=== Begin Enclosure ===
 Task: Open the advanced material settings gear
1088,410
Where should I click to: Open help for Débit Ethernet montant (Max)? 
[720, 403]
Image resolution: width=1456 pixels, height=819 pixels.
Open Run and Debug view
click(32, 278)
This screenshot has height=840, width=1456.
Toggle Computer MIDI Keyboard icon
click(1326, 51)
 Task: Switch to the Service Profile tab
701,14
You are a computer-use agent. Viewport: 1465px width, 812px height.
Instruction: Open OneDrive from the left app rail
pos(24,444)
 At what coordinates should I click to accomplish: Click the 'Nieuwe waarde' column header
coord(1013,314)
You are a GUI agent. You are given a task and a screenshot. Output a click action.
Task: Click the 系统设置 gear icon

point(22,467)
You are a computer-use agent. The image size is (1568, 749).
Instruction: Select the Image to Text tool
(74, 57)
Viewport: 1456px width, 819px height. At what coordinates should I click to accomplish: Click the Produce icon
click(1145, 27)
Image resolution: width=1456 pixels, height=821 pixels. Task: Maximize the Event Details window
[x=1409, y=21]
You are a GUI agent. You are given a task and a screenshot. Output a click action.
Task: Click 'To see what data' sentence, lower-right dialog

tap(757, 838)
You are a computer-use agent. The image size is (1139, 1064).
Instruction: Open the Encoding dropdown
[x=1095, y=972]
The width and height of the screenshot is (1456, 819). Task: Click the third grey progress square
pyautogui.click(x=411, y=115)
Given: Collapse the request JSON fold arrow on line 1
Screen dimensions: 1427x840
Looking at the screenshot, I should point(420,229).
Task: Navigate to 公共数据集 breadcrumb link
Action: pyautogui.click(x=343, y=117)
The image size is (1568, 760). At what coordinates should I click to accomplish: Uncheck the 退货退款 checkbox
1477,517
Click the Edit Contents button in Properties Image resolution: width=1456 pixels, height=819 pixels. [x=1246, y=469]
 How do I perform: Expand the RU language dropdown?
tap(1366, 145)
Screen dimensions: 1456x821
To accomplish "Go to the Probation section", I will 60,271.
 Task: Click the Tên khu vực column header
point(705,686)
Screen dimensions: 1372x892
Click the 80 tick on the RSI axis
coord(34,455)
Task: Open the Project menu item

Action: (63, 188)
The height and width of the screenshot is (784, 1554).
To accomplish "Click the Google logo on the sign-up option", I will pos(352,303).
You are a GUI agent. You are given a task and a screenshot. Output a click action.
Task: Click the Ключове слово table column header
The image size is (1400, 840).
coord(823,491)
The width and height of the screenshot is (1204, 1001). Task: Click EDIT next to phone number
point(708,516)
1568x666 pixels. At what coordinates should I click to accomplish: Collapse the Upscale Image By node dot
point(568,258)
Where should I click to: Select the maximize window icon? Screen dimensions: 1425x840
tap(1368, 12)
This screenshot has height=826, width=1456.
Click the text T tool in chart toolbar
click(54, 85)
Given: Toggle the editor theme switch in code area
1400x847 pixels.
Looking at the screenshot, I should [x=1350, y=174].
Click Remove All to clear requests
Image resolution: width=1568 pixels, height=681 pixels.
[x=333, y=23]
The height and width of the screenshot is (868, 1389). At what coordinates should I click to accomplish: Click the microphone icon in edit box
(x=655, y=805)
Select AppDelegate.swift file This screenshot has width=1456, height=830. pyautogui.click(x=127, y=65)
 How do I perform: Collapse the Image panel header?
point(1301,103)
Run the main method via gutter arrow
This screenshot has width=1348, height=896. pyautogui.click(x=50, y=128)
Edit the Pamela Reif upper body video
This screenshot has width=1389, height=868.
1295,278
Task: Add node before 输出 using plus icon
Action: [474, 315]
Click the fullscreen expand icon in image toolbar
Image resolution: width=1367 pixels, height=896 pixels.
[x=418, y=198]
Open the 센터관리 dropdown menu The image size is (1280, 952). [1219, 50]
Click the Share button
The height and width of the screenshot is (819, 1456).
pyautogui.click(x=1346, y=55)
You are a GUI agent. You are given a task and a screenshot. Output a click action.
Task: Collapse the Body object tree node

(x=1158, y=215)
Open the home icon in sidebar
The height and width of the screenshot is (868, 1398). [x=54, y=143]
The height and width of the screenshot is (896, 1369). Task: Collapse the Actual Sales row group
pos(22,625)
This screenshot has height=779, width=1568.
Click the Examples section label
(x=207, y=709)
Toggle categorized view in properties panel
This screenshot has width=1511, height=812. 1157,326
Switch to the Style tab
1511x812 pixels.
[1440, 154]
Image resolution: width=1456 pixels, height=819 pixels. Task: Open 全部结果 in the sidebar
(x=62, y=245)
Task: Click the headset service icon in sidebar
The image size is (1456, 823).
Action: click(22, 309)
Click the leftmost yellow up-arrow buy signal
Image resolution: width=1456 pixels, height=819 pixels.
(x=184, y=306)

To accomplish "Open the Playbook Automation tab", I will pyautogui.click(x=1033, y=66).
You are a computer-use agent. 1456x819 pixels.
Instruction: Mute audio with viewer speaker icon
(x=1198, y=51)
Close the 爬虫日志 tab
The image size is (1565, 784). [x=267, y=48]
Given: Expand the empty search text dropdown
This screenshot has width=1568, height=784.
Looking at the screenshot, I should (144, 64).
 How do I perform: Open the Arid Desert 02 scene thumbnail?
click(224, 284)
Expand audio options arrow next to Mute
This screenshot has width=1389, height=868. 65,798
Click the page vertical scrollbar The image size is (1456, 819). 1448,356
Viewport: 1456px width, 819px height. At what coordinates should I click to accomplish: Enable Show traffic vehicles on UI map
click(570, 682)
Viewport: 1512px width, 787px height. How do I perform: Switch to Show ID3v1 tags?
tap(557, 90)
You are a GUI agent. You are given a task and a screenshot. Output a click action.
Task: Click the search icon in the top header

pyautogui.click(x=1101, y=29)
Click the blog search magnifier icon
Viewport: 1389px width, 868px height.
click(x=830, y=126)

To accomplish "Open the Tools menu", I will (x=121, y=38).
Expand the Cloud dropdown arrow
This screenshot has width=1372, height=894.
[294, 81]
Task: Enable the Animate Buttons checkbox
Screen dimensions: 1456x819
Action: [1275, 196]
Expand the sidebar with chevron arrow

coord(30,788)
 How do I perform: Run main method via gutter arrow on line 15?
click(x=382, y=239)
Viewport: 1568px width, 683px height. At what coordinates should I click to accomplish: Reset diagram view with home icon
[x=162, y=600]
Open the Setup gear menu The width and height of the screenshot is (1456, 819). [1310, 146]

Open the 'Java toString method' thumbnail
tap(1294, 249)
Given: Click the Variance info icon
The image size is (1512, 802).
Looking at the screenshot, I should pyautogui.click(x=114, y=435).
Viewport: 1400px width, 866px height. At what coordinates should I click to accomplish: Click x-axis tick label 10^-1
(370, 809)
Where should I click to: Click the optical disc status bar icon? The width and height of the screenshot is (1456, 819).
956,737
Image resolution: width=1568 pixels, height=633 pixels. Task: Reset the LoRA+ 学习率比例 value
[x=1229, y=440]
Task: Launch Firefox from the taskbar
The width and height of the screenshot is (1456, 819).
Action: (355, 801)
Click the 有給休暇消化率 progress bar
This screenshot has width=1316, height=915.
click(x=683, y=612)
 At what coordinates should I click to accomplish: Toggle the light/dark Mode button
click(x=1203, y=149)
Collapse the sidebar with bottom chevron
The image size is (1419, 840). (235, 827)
=== End Enclosure ===
Line by line, print the records above exactly as they stand.

▶ _Answer to this exercise_:
 Task: Open the advanced material settings gear
1088,410
Where should I click to: Open help for Débit Ethernet montant (Max)? 
[720, 403]
Image resolution: width=1456 pixels, height=819 pixels.
Open Run and Debug view
click(32, 278)
This screenshot has height=840, width=1456.
Toggle Computer MIDI Keyboard icon
click(1326, 51)
 Task: Switch to the Service Profile tab
701,14
You are a computer-use agent. Viewport: 1465px width, 812px height.
Instruction: Open OneDrive from the left app rail
pos(24,444)
 At what coordinates should I click to accomplish: Click the 'Nieuwe waarde' column header
coord(1013,314)
You are a GUI agent. You are given a task and a screenshot. Output a click action.
Task: Click the 系统设置 gear icon

point(22,467)
You are a computer-use agent. The image size is (1568, 749).
Instruction: Select the Image to Text tool
(74, 57)
Viewport: 1456px width, 819px height. At what coordinates should I click to accomplish: Click the Produce icon
click(1145, 27)
Image resolution: width=1456 pixels, height=821 pixels. Task: Maximize the Event Details window
[x=1409, y=21]
You are a GUI agent. You are given a task and a screenshot. Output a click action.
Task: Click 'To see what data' sentence, lower-right dialog

tap(757, 838)
You are a computer-use agent. The image size is (1139, 1064).
Instruction: Open the Encoding dropdown
[x=1095, y=972]
The width and height of the screenshot is (1456, 819). Task: Click the third grey progress square
pyautogui.click(x=411, y=115)
Given: Collapse the request JSON fold arrow on line 1
Screen dimensions: 1427x840
Looking at the screenshot, I should point(420,229).
Task: Navigate to 公共数据集 breadcrumb link
Action: pyautogui.click(x=343, y=117)
The image size is (1568, 760). At what coordinates should I click to accomplish: Uncheck the 退货退款 checkbox
1477,517
Click the Edit Contents button in Properties Image resolution: width=1456 pixels, height=819 pixels. [x=1246, y=469]
 How do I perform: Expand the RU language dropdown?
tap(1366, 145)
Screen dimensions: 1456x821
To accomplish "Go to the Probation section", I will 60,271.
 Task: Click the Tên khu vực column header
point(705,686)
Screen dimensions: 1372x892
Click the 80 tick on the RSI axis
coord(34,455)
Task: Open the Project menu item

Action: (63, 188)
The height and width of the screenshot is (784, 1554).
To accomplish "Click the Google logo on the sign-up option", I will pos(352,303).
You are a GUI agent. You are given a task and a screenshot. Output a click action.
Task: Click the Ключове слово table column header
The image size is (1400, 840).
coord(823,491)
The width and height of the screenshot is (1204, 1001). Task: Click EDIT next to phone number
point(708,516)
1568x666 pixels. At what coordinates should I click to accomplish: Collapse the Upscale Image By node dot
point(568,258)
Where should I click to: Select the maximize window icon? Screen dimensions: 1425x840
tap(1368, 12)
This screenshot has height=826, width=1456.
Click the text T tool in chart toolbar
click(54, 85)
Given: Toggle the editor theme switch in code area
1400x847 pixels.
Looking at the screenshot, I should [x=1350, y=174].
Click Remove All to clear requests
Image resolution: width=1568 pixels, height=681 pixels.
[x=333, y=23]
The height and width of the screenshot is (868, 1389). At what coordinates should I click to accomplish: Click the microphone icon in edit box
(x=655, y=805)
Select AppDelegate.swift file This screenshot has width=1456, height=830. pyautogui.click(x=127, y=65)
 How do I perform: Collapse the Image panel header?
point(1301,103)
Run the main method via gutter arrow
This screenshot has width=1348, height=896. pyautogui.click(x=50, y=128)
Edit the Pamela Reif upper body video
This screenshot has width=1389, height=868.
1295,278
Task: Add node before 输出 using plus icon
Action: [474, 315]
Click the fullscreen expand icon in image toolbar
Image resolution: width=1367 pixels, height=896 pixels.
[x=418, y=198]
Open the 센터관리 dropdown menu The image size is (1280, 952). [1219, 50]
Click the Share button
The height and width of the screenshot is (819, 1456).
pyautogui.click(x=1346, y=55)
You are a GUI agent. You are given a task and a screenshot. Output a click action.
Task: Collapse the Body object tree node

(x=1158, y=215)
Open the home icon in sidebar
The height and width of the screenshot is (868, 1398). [x=54, y=143]
The height and width of the screenshot is (896, 1369). Task: Collapse the Actual Sales row group
pos(22,625)
This screenshot has height=779, width=1568.
Click the Examples section label
(x=207, y=709)
Toggle categorized view in properties panel
This screenshot has width=1511, height=812. 1157,326
Switch to the Style tab
1511x812 pixels.
[1440, 154]
Image resolution: width=1456 pixels, height=819 pixels. Task: Open 全部结果 in the sidebar
(x=62, y=245)
Task: Click the headset service icon in sidebar
The image size is (1456, 823).
Action: click(22, 309)
Click the leftmost yellow up-arrow buy signal
Image resolution: width=1456 pixels, height=819 pixels.
(x=184, y=306)

To accomplish "Open the Playbook Automation tab", I will pyautogui.click(x=1033, y=66).
You are a computer-use agent. 1456x819 pixels.
Instruction: Mute audio with viewer speaker icon
(x=1198, y=51)
Close the 爬虫日志 tab
The image size is (1565, 784). [x=267, y=48]
Given: Expand the empty search text dropdown
This screenshot has width=1568, height=784.
Looking at the screenshot, I should (144, 64).
 How do I perform: Open the Arid Desert 02 scene thumbnail?
click(224, 284)
Expand audio options arrow next to Mute
This screenshot has width=1389, height=868. 65,798
Click the page vertical scrollbar The image size is (1456, 819). 1448,356
Viewport: 1456px width, 819px height. At what coordinates should I click to accomplish: Enable Show traffic vehicles on UI map
click(570, 682)
Viewport: 1512px width, 787px height. How do I perform: Switch to Show ID3v1 tags?
tap(557, 90)
You are a GUI agent. You are given a task and a screenshot. Output a click action.
Task: Click the search icon in the top header

pyautogui.click(x=1101, y=29)
Click the blog search magnifier icon
Viewport: 1389px width, 868px height.
click(x=830, y=126)

To accomplish "Open the Tools menu", I will (x=121, y=38).
Expand the Cloud dropdown arrow
This screenshot has width=1372, height=894.
[294, 81]
Task: Enable the Animate Buttons checkbox
Screen dimensions: 1456x819
Action: [1275, 196]
Expand the sidebar with chevron arrow

coord(30,788)
 How do I perform: Run main method via gutter arrow on line 15?
click(x=382, y=239)
Viewport: 1568px width, 683px height. At what coordinates should I click to accomplish: Reset diagram view with home icon
[x=162, y=600]
Open the Setup gear menu The width and height of the screenshot is (1456, 819). [1310, 146]

Open the 'Java toString method' thumbnail
tap(1294, 249)
Given: Click the Variance info icon
The image size is (1512, 802).
Looking at the screenshot, I should pyautogui.click(x=114, y=435).
Viewport: 1400px width, 866px height. At what coordinates should I click to accomplish: Click x-axis tick label 10^-1
(370, 809)
Where should I click to: Click the optical disc status bar icon? The width and height of the screenshot is (1456, 819).
956,737
Image resolution: width=1568 pixels, height=633 pixels. Task: Reset the LoRA+ 学习率比例 value
[x=1229, y=440]
Task: Launch Firefox from the taskbar
The width and height of the screenshot is (1456, 819).
Action: (355, 801)
Click the 有給休暇消化率 progress bar
This screenshot has width=1316, height=915.
click(x=683, y=612)
 At what coordinates should I click to accomplish: Toggle the light/dark Mode button
click(x=1203, y=149)
Collapse the sidebar with bottom chevron
The image size is (1419, 840). (235, 827)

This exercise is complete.